* **EXERCISE**
Set out the records again, keeping every word as it is.

━━━━

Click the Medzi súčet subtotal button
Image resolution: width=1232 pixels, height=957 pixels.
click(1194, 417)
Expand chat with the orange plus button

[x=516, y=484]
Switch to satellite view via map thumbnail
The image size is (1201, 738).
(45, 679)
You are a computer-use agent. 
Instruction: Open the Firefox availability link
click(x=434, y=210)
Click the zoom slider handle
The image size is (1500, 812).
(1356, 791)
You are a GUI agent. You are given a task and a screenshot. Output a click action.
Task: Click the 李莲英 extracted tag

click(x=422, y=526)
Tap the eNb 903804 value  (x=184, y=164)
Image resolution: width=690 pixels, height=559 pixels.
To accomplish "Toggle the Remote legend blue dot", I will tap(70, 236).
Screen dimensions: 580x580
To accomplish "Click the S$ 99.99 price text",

━━━━

* **TASK OUTPUT**
Click the Medzi súčet subtotal button
Image resolution: width=1232 pixels, height=957 pixels.
click(1194, 417)
Expand chat with the orange plus button

[x=516, y=484]
Switch to satellite view via map thumbnail
The image size is (1201, 738).
(45, 679)
You are a computer-use agent. 
Instruction: Open the Firefox availability link
click(x=434, y=210)
Click the zoom slider handle
The image size is (1500, 812).
(1356, 791)
You are a GUI agent. You are given a task and a screenshot. Output a click action.
Task: Click the 李莲英 extracted tag

click(x=422, y=526)
Tap the eNb 903804 value  (x=184, y=164)
Image resolution: width=690 pixels, height=559 pixels.
To accomplish "Toggle the Remote legend blue dot", I will tap(70, 236).
Screen dimensions: 580x580
To accomplish "Click the S$ 99.99 price text",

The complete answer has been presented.